「暗い場所を選ぶ」という変化
2026年07月15日 13:03
🌻いつからか生まれた小さな変化
ある保護者の方から、こんなお話を伺いました。
うちの子最近、電気(照明)を消すことを覚えて、施設でも家でも電気の消えた暗い部屋で過ごすようになったんです。自分の部屋以外でも、廊下の隅とか、家の中の暗い場所で過ごすことが増えてきて。いつからこんなふうになったのか考えてたんですけど、かんかくもーるに通い始めた頃からかなって思ってるんです。
このお話をお聞きして、大西は胸がぐっと熱くなりました。
🌻心地よい環境を選ぶ
言葉を使ったコミュニケーションが難しいため、このお子さんが、「暗いところが好き」なのか、「明るいところが嫌い」なのかは分かりません。「スヌーズレン」を気に入ってくれたのか、スヌーズレンで体験した「暗い部屋」を気に入ったのかも分かりません。
ですが、このお子さんにとってはきっと、明るいところよりも、暗いところの方が過ごしやすかったのだと思います。
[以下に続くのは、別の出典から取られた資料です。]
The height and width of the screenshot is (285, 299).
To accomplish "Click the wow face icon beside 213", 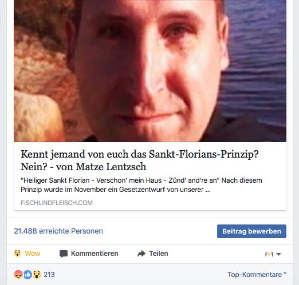I will [37, 275].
― 心地よい環境を自分で選んで過ごせるようになった ― 小さな行動の変化に見えますが、ご本人にとっては、とても大きな意味を持つ変化のように感じています。
🌻分かりやすい変化ばかりじゃない
スヌーズレン体験を通じて起こる変化は、「笑顔が見られた」「苦手なことができるようになった」といった、目に見えて分かりやすいものばかりではありません。まわりが注意していないと見落としてしまいそうな、小さな変化の中にこそ、「人生の豊かさにつながるヒント」が隠れていることも少なくありません。
ご家族の皆さんや、支援者の皆さんには、多感覚環境(スヌーズレン)体験の当日はもちろん、その後の変化にも丁寧に目を向けていただけたらと思います。そして、生まれた変化から、その方にとっての過ごしやすい環境を考えていただけるとうれしいです。